Carotid Artery Stenting

Carotid artery stenting (CAS) is a procedure that can be used to open narrowed carotid arteries. It is also called carotid angioplasty and stenting.

There are two carotid arteries-one on each side of the neck-that supply blood to the brain. Fatty build-up (plaque) can narrow or block these arteries (stenosis). When one or both of your carotid arteries are narrowed, it can make it hard for blood to flow to the brain. Carotid artery stenting may improve blood flow to your brain and lower your risk of having a stroke.

During carotid artery stenting, a small, expandable tube called a stent is permanently inserted into the carotid artery.

To insert the stent, the doctor uses another tube called a catheter.

The doctor inserts the catheter into a large artery-most often the femoral artery in the groin-and threads it through other arteries to the carotid artery. The doctor will put dye into the catheter. The dye will make your carotid artery show up on X-ray images so that the doctor can find the narrowed or blocked section of the artery.
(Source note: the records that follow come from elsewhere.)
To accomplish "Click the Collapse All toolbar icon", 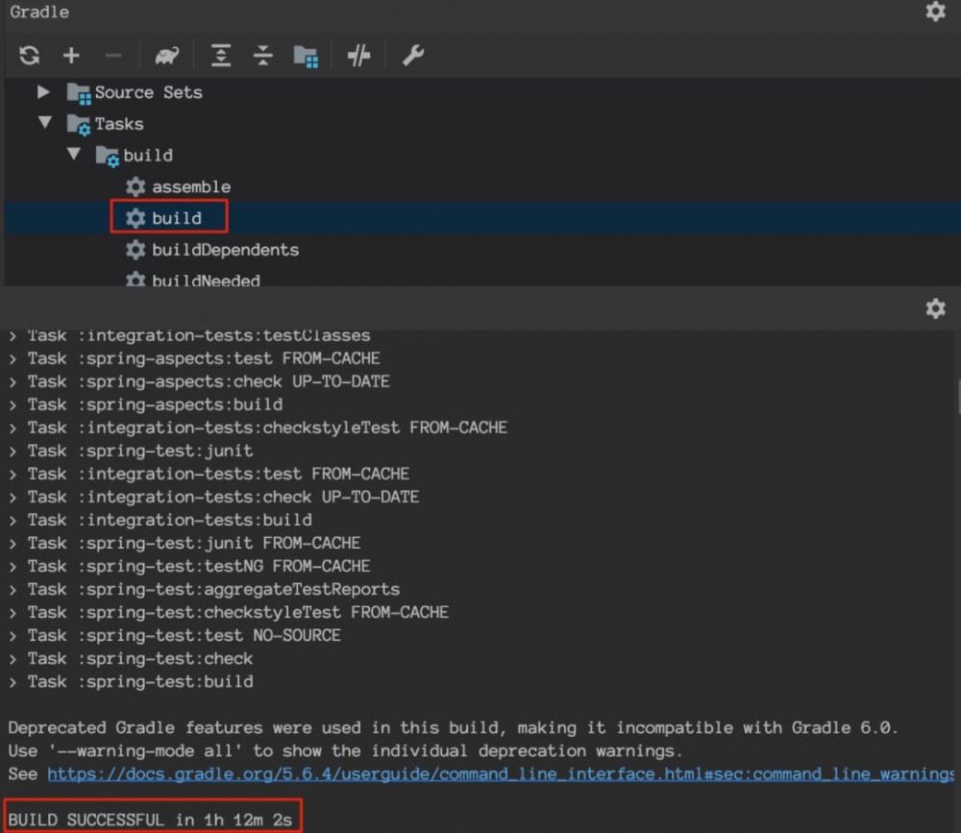I will click(x=263, y=56).
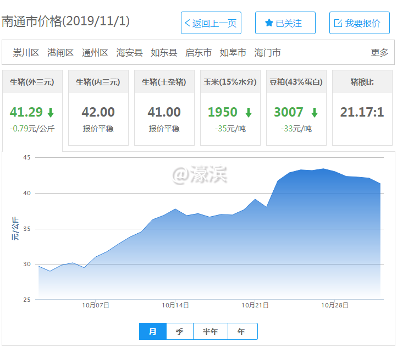The image size is (397, 347).
Task: Switch chart range to 年
Action: click(241, 332)
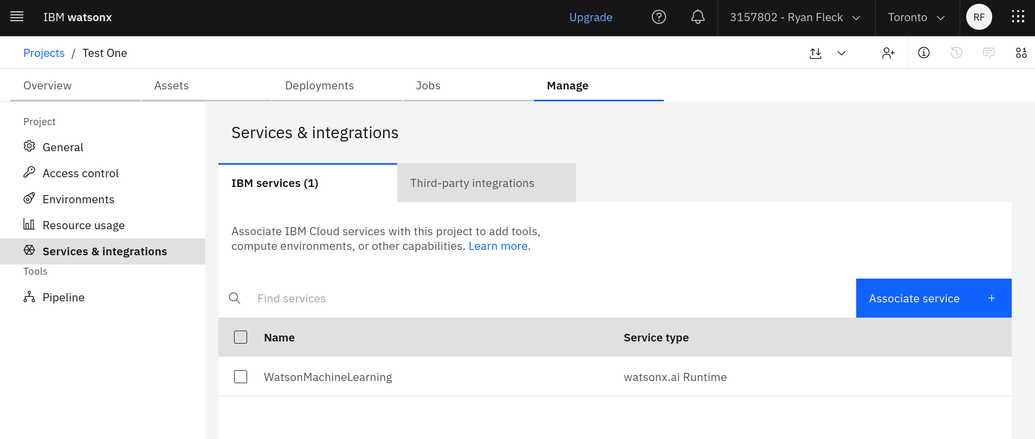Select the WatsonMachineLearning row checkbox
This screenshot has width=1035, height=439.
coord(241,377)
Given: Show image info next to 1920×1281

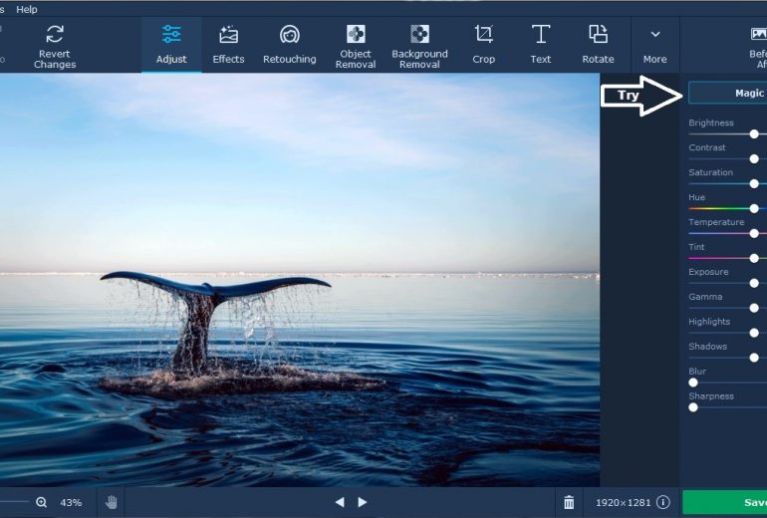Looking at the screenshot, I should [x=662, y=503].
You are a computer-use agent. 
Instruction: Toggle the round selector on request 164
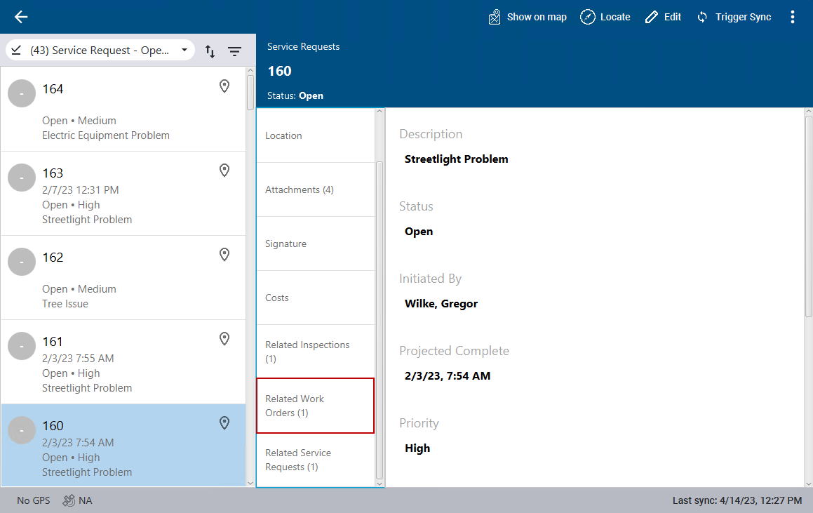[22, 93]
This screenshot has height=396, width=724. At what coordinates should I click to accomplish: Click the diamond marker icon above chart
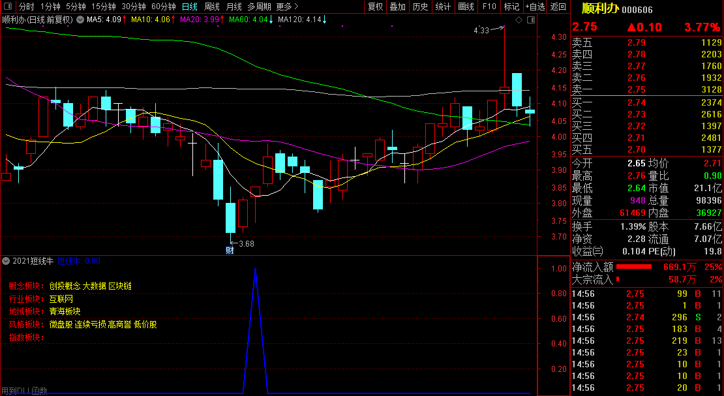click(x=519, y=20)
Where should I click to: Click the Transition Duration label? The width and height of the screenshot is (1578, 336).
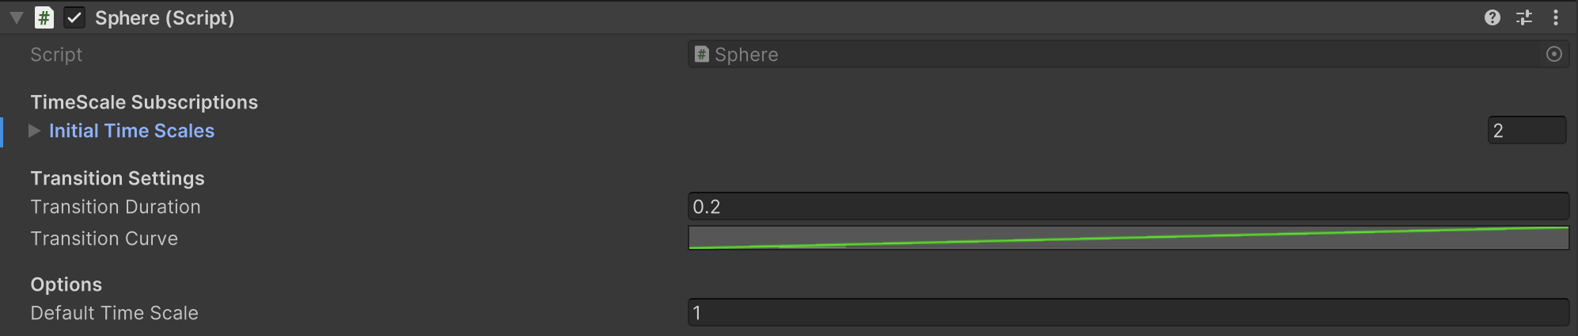point(116,207)
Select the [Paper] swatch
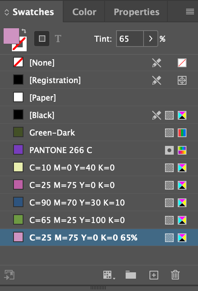 pos(99,97)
A very thin guide wire is inside the catheter. The guide wire is used to move a balloon and the stent into the carotid artery. The balloon is placed inside the stent and inflated. This opens the stent and pushes it into place against the artery wall. The balloon is then deflated and removed, leaving the stent in place. Over time, the cells lining the blood vessel will grow through and around the stent to help hold it in place.